## Quoted passage
┏━━

Saturday, January 31, 2009

Pedaling Uphill Toward Financial Independence




No industry, it seems, is immune to recessionary pressures.

For the past year, I've worked as a personal finance writer for a website hosted by an Internet marketing company. I brought with me a degree of experience in the financial services field that includes about 10 years writing about such things as 401(k)s, mutual funds, annuities and retirement planning. A news junkie and voracious reader, my current job allows me to delve into an even broader range of subject matter including breaking economic news, identity theft and personal privacy topics, credit and debt matters and personal finance strategies.

I love my job. Still, we've been through two rounds of layoffs, first in December and then again in January. There have been other signs of a squeeze at our company, including an across-the-board salary freeze for all employees and a renewed focus on the most profitable priority projects.

I decided to create this blog to showcase my writing abilities and to use it as another tool in my arsenal in case I should find myself out of work and on the prowl for a new position. I hope you'll find some worthwhile reading here and perhaps even find yourself compelled to comment.

┗━━

## Source information
┏━━

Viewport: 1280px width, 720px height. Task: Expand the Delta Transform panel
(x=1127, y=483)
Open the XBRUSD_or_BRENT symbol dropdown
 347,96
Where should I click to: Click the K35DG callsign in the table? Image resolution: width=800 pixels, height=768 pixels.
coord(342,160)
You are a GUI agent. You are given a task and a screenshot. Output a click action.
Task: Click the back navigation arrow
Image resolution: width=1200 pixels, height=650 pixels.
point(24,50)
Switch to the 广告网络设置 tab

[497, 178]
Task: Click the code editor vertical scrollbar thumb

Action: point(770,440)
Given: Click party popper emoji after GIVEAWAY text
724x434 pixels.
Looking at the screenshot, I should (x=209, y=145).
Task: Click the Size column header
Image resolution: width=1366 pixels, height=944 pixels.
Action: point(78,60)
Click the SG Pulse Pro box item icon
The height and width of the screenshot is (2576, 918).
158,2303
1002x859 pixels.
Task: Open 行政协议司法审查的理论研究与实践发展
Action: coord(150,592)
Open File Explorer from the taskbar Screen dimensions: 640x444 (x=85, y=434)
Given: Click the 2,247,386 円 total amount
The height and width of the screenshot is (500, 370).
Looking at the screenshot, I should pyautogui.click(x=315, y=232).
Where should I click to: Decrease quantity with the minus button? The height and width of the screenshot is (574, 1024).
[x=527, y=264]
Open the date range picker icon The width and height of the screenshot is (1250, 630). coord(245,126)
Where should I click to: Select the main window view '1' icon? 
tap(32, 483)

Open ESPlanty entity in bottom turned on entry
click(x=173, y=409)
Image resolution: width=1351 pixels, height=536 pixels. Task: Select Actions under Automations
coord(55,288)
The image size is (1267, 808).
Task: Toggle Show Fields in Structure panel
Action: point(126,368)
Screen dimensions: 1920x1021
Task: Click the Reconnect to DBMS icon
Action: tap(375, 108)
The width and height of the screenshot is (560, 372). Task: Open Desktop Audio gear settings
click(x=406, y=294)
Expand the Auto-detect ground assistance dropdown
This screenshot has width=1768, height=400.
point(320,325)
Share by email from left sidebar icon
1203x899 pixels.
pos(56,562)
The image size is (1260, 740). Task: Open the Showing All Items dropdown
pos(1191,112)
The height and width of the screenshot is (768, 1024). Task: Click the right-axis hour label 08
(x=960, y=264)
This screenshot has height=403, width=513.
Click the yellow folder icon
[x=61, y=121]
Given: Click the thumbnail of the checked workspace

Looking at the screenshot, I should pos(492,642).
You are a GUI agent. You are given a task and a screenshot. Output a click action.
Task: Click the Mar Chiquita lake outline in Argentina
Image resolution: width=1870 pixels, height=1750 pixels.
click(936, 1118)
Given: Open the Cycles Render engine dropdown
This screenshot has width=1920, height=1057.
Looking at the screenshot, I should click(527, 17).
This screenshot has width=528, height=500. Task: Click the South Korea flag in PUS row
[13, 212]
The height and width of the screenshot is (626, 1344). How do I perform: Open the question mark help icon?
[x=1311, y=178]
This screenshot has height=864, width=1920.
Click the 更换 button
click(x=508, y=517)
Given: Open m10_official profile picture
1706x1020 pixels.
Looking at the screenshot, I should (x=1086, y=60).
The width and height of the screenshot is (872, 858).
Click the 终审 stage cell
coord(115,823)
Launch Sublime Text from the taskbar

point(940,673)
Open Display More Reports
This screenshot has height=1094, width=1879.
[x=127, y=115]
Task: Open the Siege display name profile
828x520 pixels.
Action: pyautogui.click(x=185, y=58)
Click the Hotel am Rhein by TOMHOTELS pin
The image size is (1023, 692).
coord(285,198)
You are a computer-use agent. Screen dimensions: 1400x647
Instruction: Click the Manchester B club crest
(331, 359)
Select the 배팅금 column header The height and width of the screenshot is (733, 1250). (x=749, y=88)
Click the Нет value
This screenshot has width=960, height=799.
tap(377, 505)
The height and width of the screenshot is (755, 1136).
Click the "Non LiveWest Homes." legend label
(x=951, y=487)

┗━━

## Exercises
1/ Answer these questions using the blog post:
(a) About how many years has the writer spent writing about subjects like 401(k)s and mutual funds?
(b) In which months did the two rounds of layoffs take place?
(c) What kind of company hosts the website the writer works for?
2/ Please quote the blog post from "I love my job." up to and including "compelled to comment.".
The items play no part in this.

## Answer list
1/
(a) About 10 years.
(b) December and January.
(c) An Internet marketing company.

2/
I love my job. Still, we've been through two rounds of layoffs, first in December and then again in January. There have been other signs of a squeeze at our company, including an across-the-board salary freeze for all employees and a renewed focus on the most profitable priority projects.

I decided to create this blog to showcase my writing abilities and to use it as another tool in my arsenal in case I should find myself out of work and on the prowl for a new position. I hope you'll find some worthwhile reading here and perhaps even find yourself compelled to comment.